Защита периметра
Защита периметра применяется все шире. В этих системах пользователь сначала осуществляет аутентификацию в определенном объекте сети, например, в ЭВМ "firewall", используя систему не раскрываемых паролей. Пользователь затем использует вторую систему для аутентификации в каждой ЭВМ или в группе ЭВМ, где он хотел бы получить доступ к определенным услугам.
В защите периметра существует несколько недостатков, по этой причине эту систему следует рассматривать как временное решение. Сетевой шлюз не прозрачен на IP-уровне и по этой причине работа с каждым видом сервиса должна производиться независимо. Использование двойной аутентификации является трудно осуществимым или невозможным для связи ЭВМ-ЭВМ. Протоколы точка-точка, которые являются обычными для Интернет механизмов без установления связи, легко уязвимы. Защита периметра должна быть плотной и полной, так как в случае ее прорыва внутренняя защита оказывается слабой и легко преодолимой.
Частой формой защиты периметра является передача приложений. Так как эти передачи являются протокольно зависимыми, IP-коннективность ЭВМ в пределах периметра с внешним миром оказывается нарушенной и часть преимуществ Интернет пропадает.
Административное преимущество защиты периметра заключается в том, что число ЭВМ, которые могут быть подвергнуты атаке, достаточно мало.
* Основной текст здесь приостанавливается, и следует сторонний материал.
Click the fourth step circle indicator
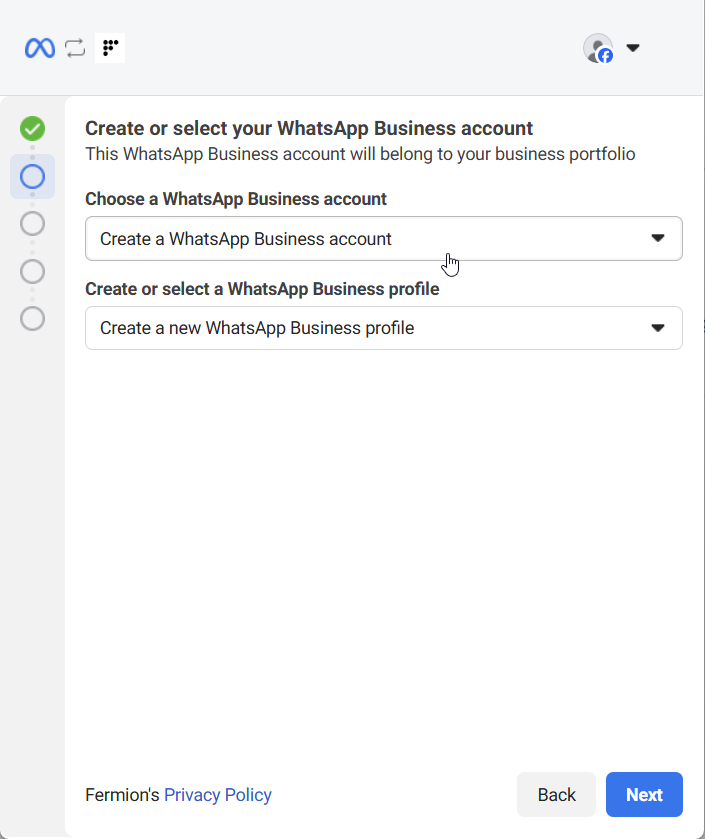This screenshot has width=705, height=839. pyautogui.click(x=32, y=271)
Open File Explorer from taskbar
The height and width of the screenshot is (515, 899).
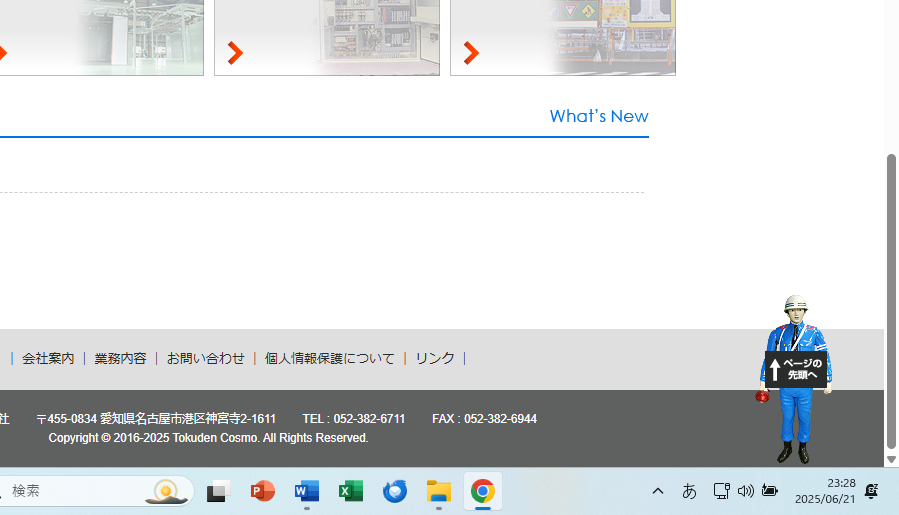tap(439, 491)
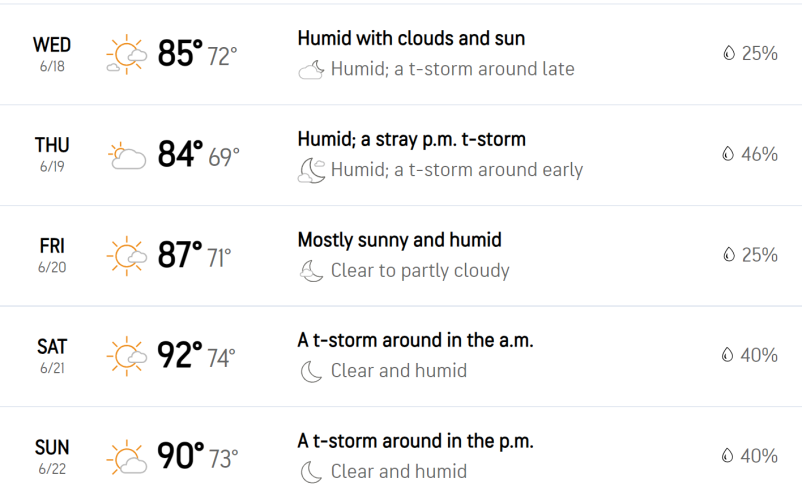Open the WED 6/18 forecast row
The image size is (802, 500).
401,54

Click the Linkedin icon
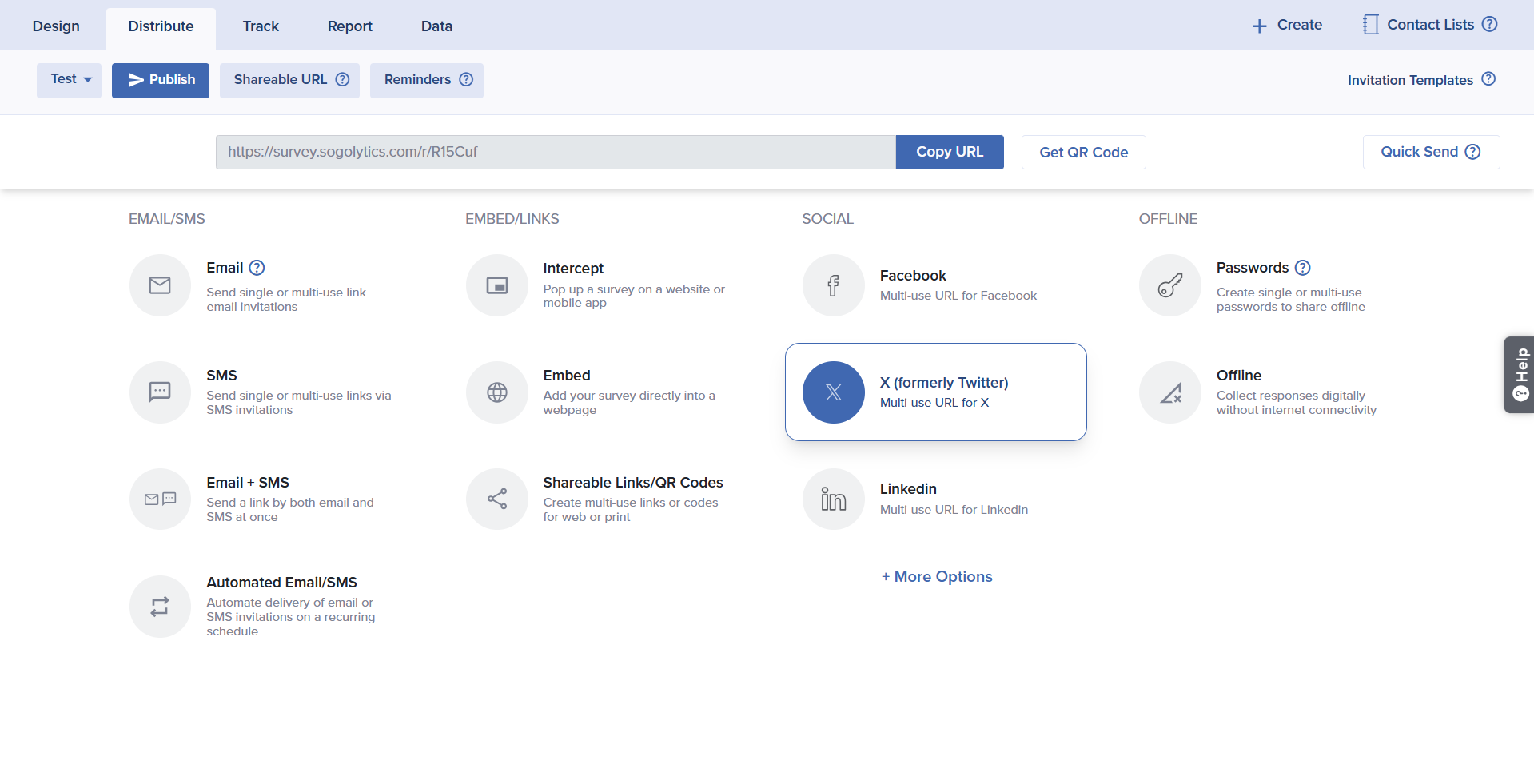tap(834, 499)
Эти машины могут быть тщательно проверены с точки зрения угроз безопасности. Но достаточно трудно или даже невозможно создать достаточно "герметичную" систему. Безопасность системы защиты периметра достаточно сложна, так как шлюз должен пропускать некоторые типы трафика, например, электронную почту. Другие сетевые услуги, такие как NTP (Network Time Protocol) и FTP могут также оказаться желательными [Mills92, PR85, Bishop]. Более того, шлюзовая система периметра должна быть способна пропускать весь трафик всего домен, заключенного в данный периметр.